So Much Data, So Little Information!

So Much Data, So Little Information!

When it comes to the manufacturing world, we have had process control systems and data historians for decades, but we have mostly lagged behind the “simpler” industries, like retail, when it comes to converting data into actionable information. If you look at the ways in which online advertising and big chain stores use data, you will perhaps feel a bit exposed to how much they can glean from our various buying and browsing habits. But aside from the problems associated with the inescapable monitoring of everyone’s behavior in our society, we have to admit that it is a well-oiled machine that delivers huge value to online and brick-and-mortar retailers. Even beyond the marketing and advertising, those same retailers have developed sophisticated, data-based algorithms to understand their supply chain and logistics, predicting problem areas and taking proactive actions to avoid those problems before they arise. So, how do industries like ours have had data for many more years but struggle to convert that data into something meaningful and valuable?

There are several reasons that have led to our current situation, but diving deep into that history isn’t particularly useful unless it helps us to make progress in our own endeavors to convert data into information. So, instead of focusing on what has happened, let’s focus on what we can do to change the trajectory and deliver value from our data.

The most critical and primary action is to organize and contextualize our data. On its face, this shouldn’t be too hard because we have engineers and process technicians who understand the data and have a general idea of which input variables will impact which output variables. However, mimicking human thought and pattern detection with data models and predictive algorithms is not an easy task. There are a few high-level steps that must be taken with our data to develop this kind of automated pattern detection and subsequent action:

1. Gather: Build a place where all data streams can reside. Automate the ingestion of data from various sources into that single location. Label parameters well and then organize them into simple, easy-to-navigate data tables. Map your process in total and see if there are variables that you know or suspect are important but which are not currently being recorded automatically.

2. Integrate: Most of our data streams are not immediately compatible. Consider an injection molding process where resin and additives are mixed before going to the injection molding machine. 

The resin and additives are received as batches, each with some measure of variation from the last. The resin blend won’t incorporate a new batch of resin at the exact same time as it switches to a new batch of each additive, so we have timing inconsistencies there. Then, once the resin blend is feeding the machine, that process could run for days or weeks, producing a steady stream of time-based data that is not in a batch-level format. Understanding whether you can reduce process data down to an average for the entire run versus needing some frequency of the time-based data to be preserved is a decision with major consequences for data analysis. Integrating your data streams means that you are carefully thinking through these questions. You can gather all of the data, but integrating it into a holistic picture that can be converted into decision-quality information is the heart of any data analytics exercise.
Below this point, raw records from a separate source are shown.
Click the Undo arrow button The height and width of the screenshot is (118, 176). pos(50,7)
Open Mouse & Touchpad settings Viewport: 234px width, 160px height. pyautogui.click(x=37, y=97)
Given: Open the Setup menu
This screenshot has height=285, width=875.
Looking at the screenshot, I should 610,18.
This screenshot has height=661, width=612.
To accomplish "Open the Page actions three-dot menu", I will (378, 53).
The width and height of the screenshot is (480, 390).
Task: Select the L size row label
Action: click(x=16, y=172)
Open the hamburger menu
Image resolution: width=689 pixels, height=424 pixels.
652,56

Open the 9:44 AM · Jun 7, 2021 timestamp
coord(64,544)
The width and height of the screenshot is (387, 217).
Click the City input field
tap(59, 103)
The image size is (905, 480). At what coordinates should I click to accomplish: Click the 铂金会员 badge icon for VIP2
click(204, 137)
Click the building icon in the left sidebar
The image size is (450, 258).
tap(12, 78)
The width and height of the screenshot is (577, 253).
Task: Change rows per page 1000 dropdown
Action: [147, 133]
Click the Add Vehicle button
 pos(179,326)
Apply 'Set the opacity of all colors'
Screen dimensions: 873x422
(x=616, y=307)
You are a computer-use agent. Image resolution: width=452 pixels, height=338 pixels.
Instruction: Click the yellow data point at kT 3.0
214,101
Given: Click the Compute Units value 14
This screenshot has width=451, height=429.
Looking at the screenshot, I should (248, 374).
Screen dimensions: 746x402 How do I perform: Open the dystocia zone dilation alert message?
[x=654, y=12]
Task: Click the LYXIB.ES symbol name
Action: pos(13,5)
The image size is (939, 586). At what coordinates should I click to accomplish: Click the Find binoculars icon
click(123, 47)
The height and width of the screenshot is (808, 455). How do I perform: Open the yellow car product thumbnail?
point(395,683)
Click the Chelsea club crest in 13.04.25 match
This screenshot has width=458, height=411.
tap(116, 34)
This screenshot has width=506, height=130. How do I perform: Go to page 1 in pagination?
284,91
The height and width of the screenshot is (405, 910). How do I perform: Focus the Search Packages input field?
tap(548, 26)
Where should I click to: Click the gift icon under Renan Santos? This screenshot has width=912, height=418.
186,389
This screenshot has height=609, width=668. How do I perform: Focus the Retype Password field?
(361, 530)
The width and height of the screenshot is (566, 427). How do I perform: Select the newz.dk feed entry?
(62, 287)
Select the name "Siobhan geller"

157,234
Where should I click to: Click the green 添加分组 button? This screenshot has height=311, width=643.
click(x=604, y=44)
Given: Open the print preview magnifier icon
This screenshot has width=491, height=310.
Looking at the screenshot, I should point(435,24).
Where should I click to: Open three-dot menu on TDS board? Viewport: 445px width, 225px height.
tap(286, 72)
3. Correlate: Find connections between your data. Always remember that correlation does not equal causation. Ice cream sales and shark attack frequency have a startling correlation, but no one believes that sharks preferentially attack people who have recently eaten ice cream. Instead, they both map to another variable, which is the outside temperature. Likewise, we can develop correlations and links amongst our data streams, but we have to hold off on any conclusions at this early stage.

4. Model: Data modeling has a meaning within the IT function that has to do with how data is gathered streamed, and organized. In other words, the first two steps we discussed already. In this context, however, we are talking about how to take simple correlations and test whether there is some level of causation or prediction. Such correlations could be direct and simple or could involve many variables acting together in a complex manner. Principle Components Analysis can help to narrow the field of variables down to a manageable number for further analysis. Then multi-variant regression can be done to understand which variables will best predict a given outcome, whether desirable or undesirable. There are quite a few methods at your disposal for this task, but it is too complex to dig into in this article. Many software programs, including Excel, offer regression functions built in. One way or another, though, this is the money-making step. This is where you finally convert all your data into nuggets of actionable information.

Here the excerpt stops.